[Start of section]

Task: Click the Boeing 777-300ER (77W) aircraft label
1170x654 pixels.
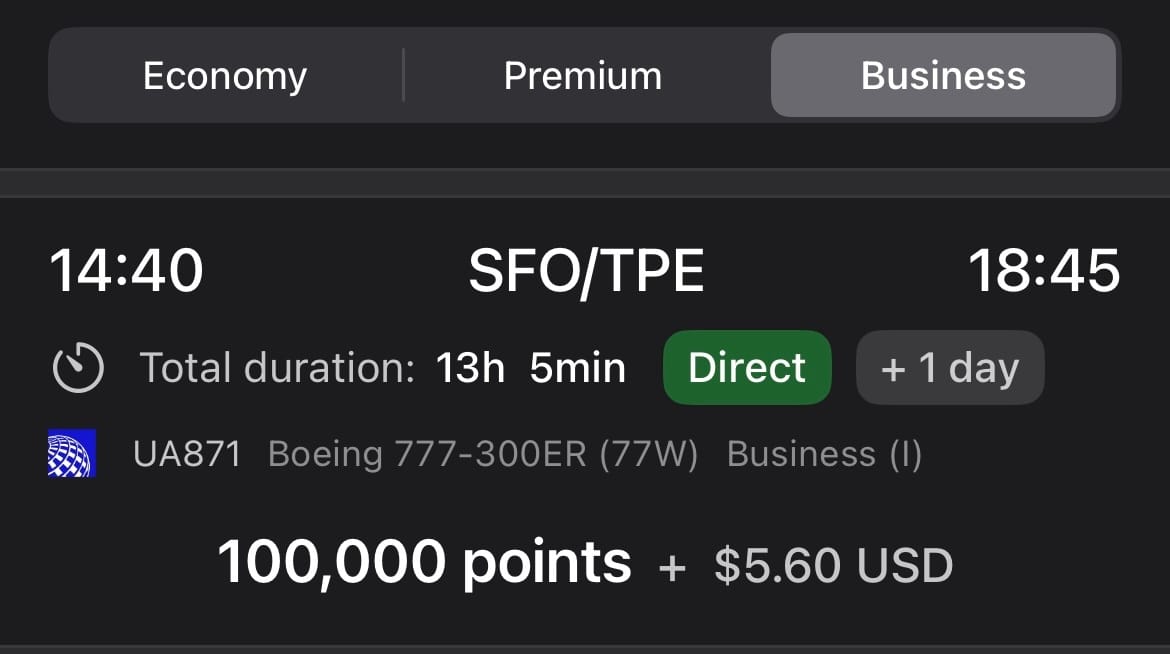Action: pos(483,454)
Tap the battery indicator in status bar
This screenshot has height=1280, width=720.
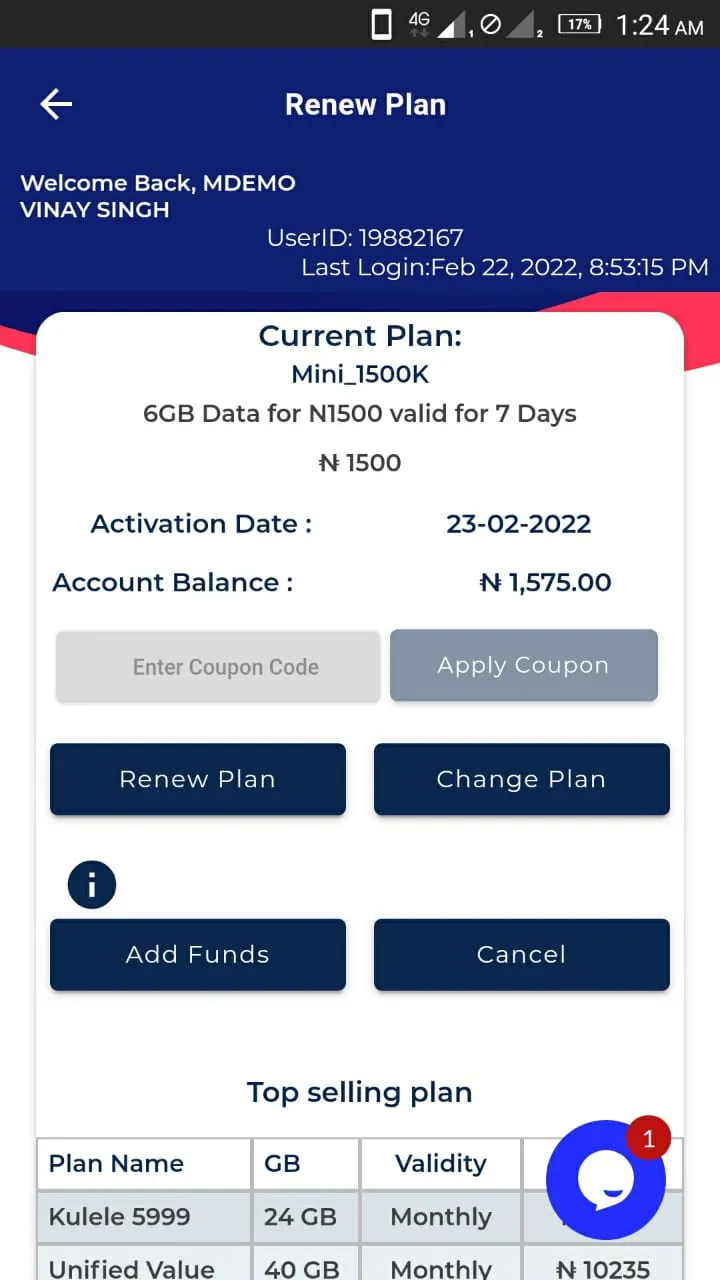579,24
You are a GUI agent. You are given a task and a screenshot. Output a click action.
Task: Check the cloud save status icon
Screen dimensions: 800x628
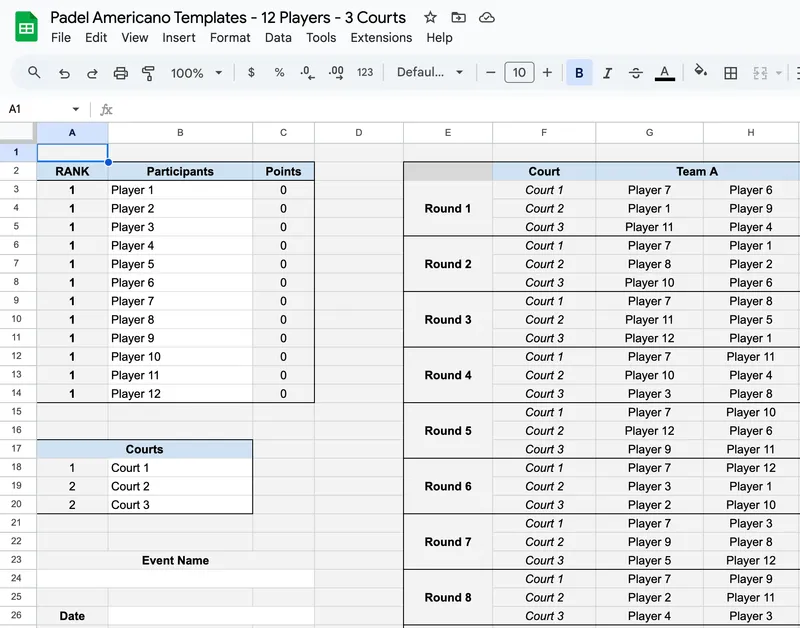487,18
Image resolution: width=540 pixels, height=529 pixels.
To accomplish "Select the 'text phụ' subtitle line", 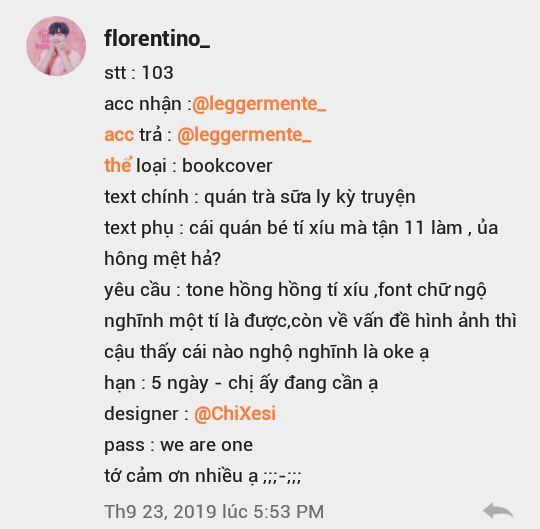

[End of section]

Exercise prompt:
What the answer needs is every line from the one with "Screen dimensions: 800x628" through the last line of the data, reproduced word for word and with pictures omitted.

Output for this exercise:
Screen dimensions: 800x628
487,18
Image resolution: width=540 pixels, height=529 pixels.
To accomplish "Select the 'text phụ' subtitle line", 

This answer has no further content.